__WHAT YOU HAVE TO DO__.
From the batch part-of-speech tagging documentation below, copy the passage verbatim, starting at "The language of" and ending at "Default is 5.".

__SOURCE PASSAGE__.
[Start of Attachment]

Batch Process of Part-of-Speech Tagging — get_pos

This function returns a data table of POS tags and other related data for the given texts using batch processing.

Usage

get_pos_batch(
  texts,
  doc_ids,
  tagger = NULL,
  language = NULL,
  show.text_id = FALSE,
  gc.active = FALSE,
  batch_size = 5,
  device = "cpu",
  verbose = TRUE
)

Arguments

texts

A character vector containing texts to be processed.

doc_ids

A character vector containing document ids.

tagger

A tagger object (default is NULL).

language

The language of the texts (default is NULL).

show.text_id

A logical value. If TRUE, includes the actual text from which the entity was extracted in the resulting data table. Useful for verification and traceability purposes but might increase the size of the output. Default is FALSE.

gc.active

A logical value. If TRUE, runs the garbage collector after processing all texts. This can help in freeing up memory by releasing unused memory space, especially when processing a large number of texts. Default is FALSE.

batch_size

An integer specifying the size of each batch. Default is 5.

[End of Attachment]

__GIVEN MATERIAL__.

[Start of Attachment]

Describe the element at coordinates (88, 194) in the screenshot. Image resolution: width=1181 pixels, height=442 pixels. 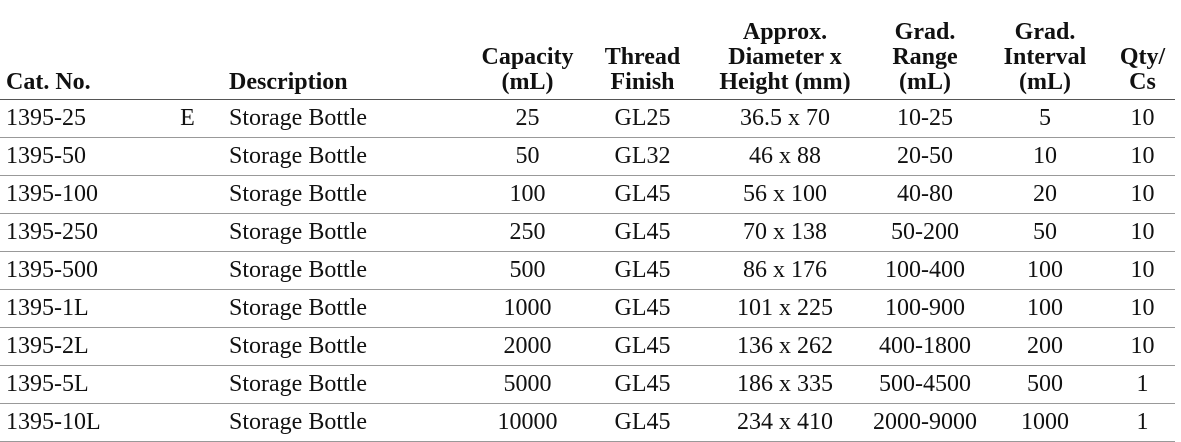
I see `cell-cat: 1395-100` at that location.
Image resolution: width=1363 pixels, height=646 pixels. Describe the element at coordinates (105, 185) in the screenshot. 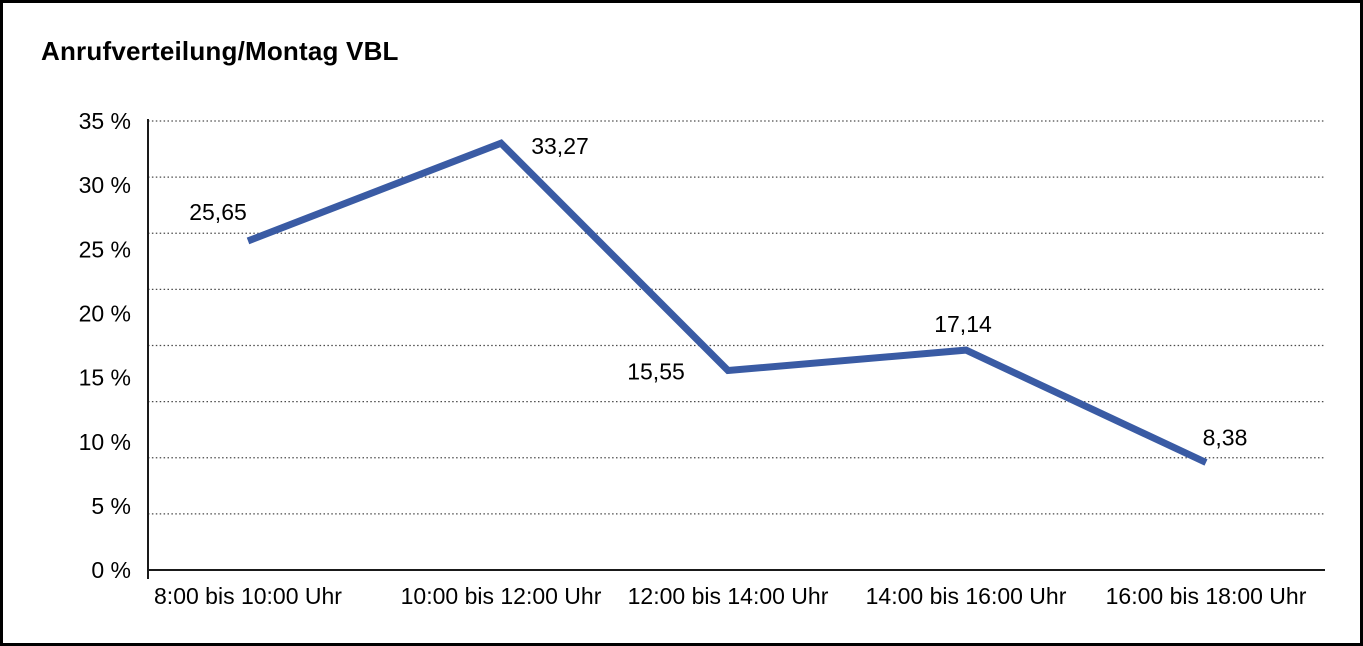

[End of Attachment]

__ANSWER__.
The language of the texts (default is NULL).

show.text_id

A logical value. If TRUE, includes the actual text from which the entity was extracted in the resulting data table. Useful for verification and traceability purposes but might increase the size of the output. Default is FALSE.

gc.active

A logical value. If TRUE, runs the garbage collector after processing all texts. This can help in freeing up memory by releasing unused memory space, especially when processing a large number of texts. Default is FALSE.

batch_size

An integer specifying the size of each batch. Default is 5.